Bitcoin critics and the opposition were quick to link Gómez's arrest to his anti-Bitcoin advocacy.
Steve Hanke, professor of applied economics at Johns Hopkins University, feels vindicated after claiming that Bitcoin is part of Bukele's plan to establish authoritarianism in El Salvador.
Deputy Claudia Ortiz is demanding the swift release of the detainee.
Mario Gómez @mxgxw_alpha es un activista y profesional de la informática que durante semanas ha explicado los riesgos del #Bitcoin para los salvadoreños de manera muy crítica.— Claudia Ortiz (@ClaudiaOrtizSV) September 1, 2021
Esta mañana ha sido detenido por la @PNCSV.
Exigimos una explicación y su pronta liberación. pic.twitter.com/j17FgiupNm
Many members of the cryptocurrency community have even decried the coercive nature of Article 7, which would make it compulsory for vendors to accept Bitcoin.
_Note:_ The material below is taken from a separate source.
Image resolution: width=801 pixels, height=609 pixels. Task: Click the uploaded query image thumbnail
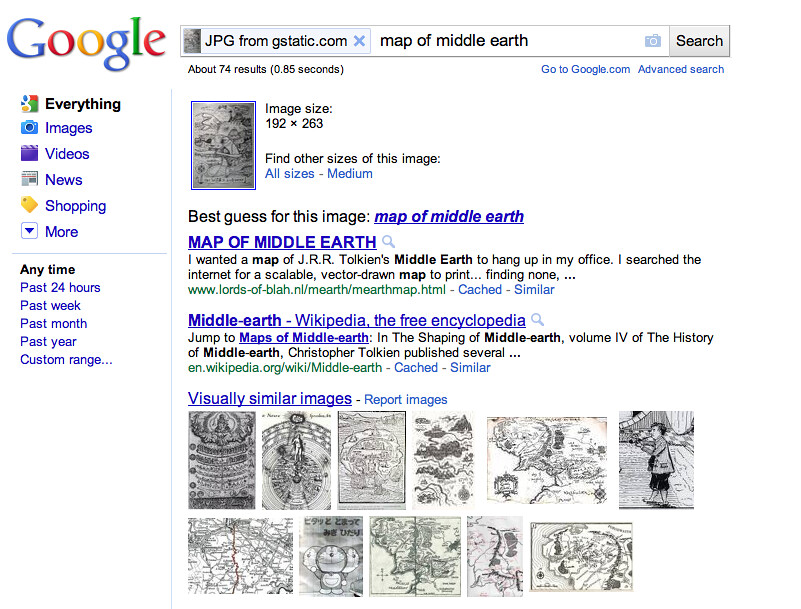click(x=222, y=145)
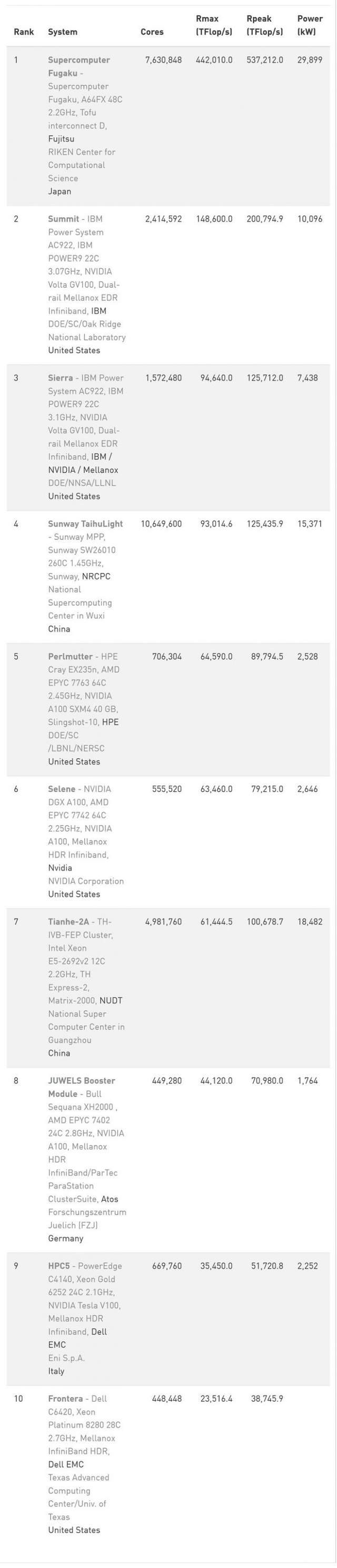
Task: Click the Rmax (TFlop/s) column header
Action: 214,26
Bukele himself clarified how the forced-tender law would work during a Q&A session:
If there is a lady selling fruit on the market, she is obliged to be paid in Bitcoin.
The controversial Bitcoin law is expected to take effect in El Salvador on Sept. 7. Multiple protests have already broken out in the country.
On Tuesday, El Salvador's Congress voted to approve the creation of a $150 million Bitcoin fund.
After a sweeping victory in March, Bukele's New Ideas party holds a supermajority together with its allies.
The "hipster authoritarian" at the helm of the tropic country has come under fire both at home and abroad after displaying worrying autocratic tendencies. In May, the opposition accused Bukele of staging a coup after he removed five judges and the country's attorney general.